- **Task to carry out**: Your task is to give the data again, exactly, with every line intact.

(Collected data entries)
::::

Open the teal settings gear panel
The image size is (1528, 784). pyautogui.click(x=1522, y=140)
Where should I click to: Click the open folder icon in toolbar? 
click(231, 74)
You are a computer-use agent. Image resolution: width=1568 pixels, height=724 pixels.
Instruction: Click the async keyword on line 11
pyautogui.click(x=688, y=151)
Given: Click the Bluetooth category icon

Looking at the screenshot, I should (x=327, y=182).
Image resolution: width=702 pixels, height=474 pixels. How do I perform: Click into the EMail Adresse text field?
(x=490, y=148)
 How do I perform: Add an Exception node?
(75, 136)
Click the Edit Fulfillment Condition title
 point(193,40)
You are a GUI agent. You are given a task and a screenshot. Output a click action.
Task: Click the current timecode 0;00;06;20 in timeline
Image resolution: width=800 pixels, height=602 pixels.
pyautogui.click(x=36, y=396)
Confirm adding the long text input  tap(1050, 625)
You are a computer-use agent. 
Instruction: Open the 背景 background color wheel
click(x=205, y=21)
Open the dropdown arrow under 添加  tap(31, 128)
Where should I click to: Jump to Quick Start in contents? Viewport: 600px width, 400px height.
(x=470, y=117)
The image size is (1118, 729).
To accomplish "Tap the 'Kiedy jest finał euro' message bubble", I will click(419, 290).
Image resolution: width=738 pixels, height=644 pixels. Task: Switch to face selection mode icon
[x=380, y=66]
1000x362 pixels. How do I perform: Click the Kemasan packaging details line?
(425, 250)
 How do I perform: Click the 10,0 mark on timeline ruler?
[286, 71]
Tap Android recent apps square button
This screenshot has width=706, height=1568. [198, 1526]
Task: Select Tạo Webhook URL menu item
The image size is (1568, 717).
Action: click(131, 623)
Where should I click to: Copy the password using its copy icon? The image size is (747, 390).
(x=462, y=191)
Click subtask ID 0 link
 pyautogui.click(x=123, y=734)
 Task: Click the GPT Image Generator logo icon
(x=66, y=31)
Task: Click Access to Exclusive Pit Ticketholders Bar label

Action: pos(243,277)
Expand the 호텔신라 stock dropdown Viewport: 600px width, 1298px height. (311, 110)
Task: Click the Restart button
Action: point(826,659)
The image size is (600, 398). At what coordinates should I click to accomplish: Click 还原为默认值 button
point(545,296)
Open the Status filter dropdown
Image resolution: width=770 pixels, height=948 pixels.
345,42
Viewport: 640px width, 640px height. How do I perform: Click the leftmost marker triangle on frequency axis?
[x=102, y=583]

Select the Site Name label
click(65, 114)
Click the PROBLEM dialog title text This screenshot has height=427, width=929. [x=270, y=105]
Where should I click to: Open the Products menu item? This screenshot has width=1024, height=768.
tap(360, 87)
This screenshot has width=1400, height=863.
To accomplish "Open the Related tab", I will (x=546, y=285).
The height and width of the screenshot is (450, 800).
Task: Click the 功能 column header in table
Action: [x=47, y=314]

::::

- **Written solution**:
Open the teal settings gear panel
The image size is (1528, 784). pyautogui.click(x=1522, y=140)
Where should I click to: Click the open folder icon in toolbar? 
click(231, 74)
You are a computer-use agent. Image resolution: width=1568 pixels, height=724 pixels.
Instruction: Click the async keyword on line 11
pyautogui.click(x=688, y=151)
Given: Click the Bluetooth category icon

Looking at the screenshot, I should (x=327, y=182).
Image resolution: width=702 pixels, height=474 pixels. How do I perform: Click into the EMail Adresse text field?
(x=490, y=148)
 How do I perform: Add an Exception node?
(75, 136)
Click the Edit Fulfillment Condition title
 point(193,40)
You are a GUI agent. You are given a task and a screenshot. Output a click action.
Task: Click the current timecode 0;00;06;20 in timeline
Image resolution: width=800 pixels, height=602 pixels.
pyautogui.click(x=36, y=396)
Confirm adding the long text input  tap(1050, 625)
You are a computer-use agent. 
Instruction: Open the 背景 background color wheel
click(x=205, y=21)
Open the dropdown arrow under 添加  tap(31, 128)
Where should I click to: Jump to Quick Start in contents? Viewport: 600px width, 400px height.
(x=470, y=117)
The image size is (1118, 729).
To accomplish "Tap the 'Kiedy jest finał euro' message bubble", I will click(419, 290).
Image resolution: width=738 pixels, height=644 pixels. Task: Switch to face selection mode icon
[x=380, y=66]
1000x362 pixels. How do I perform: Click the Kemasan packaging details line?
(425, 250)
 How do I perform: Click the 10,0 mark on timeline ruler?
[286, 71]
Tap Android recent apps square button
This screenshot has width=706, height=1568. [198, 1526]
Task: Select Tạo Webhook URL menu item
The image size is (1568, 717).
Action: click(131, 623)
Where should I click to: Copy the password using its copy icon? The image size is (747, 390).
(x=462, y=191)
Click subtask ID 0 link
 pyautogui.click(x=123, y=734)
 Task: Click the GPT Image Generator logo icon
(x=66, y=31)
Task: Click Access to Exclusive Pit Ticketholders Bar label

Action: pos(243,277)
Expand the 호텔신라 stock dropdown Viewport: 600px width, 1298px height. (311, 110)
Task: Click the Restart button
Action: point(826,659)
The image size is (600, 398). At what coordinates should I click to accomplish: Click 还原为默认值 button
point(545,296)
Open the Status filter dropdown
Image resolution: width=770 pixels, height=948 pixels.
345,42
Viewport: 640px width, 640px height. How do I perform: Click the leftmost marker triangle on frequency axis?
[x=102, y=583]

Select the Site Name label
click(65, 114)
Click the PROBLEM dialog title text This screenshot has height=427, width=929. [x=270, y=105]
Where should I click to: Open the Products menu item? This screenshot has width=1024, height=768.
tap(360, 87)
This screenshot has width=1400, height=863.
To accomplish "Open the Related tab", I will (x=546, y=285).
The height and width of the screenshot is (450, 800).
Task: Click the 功能 column header in table
Action: [x=47, y=314]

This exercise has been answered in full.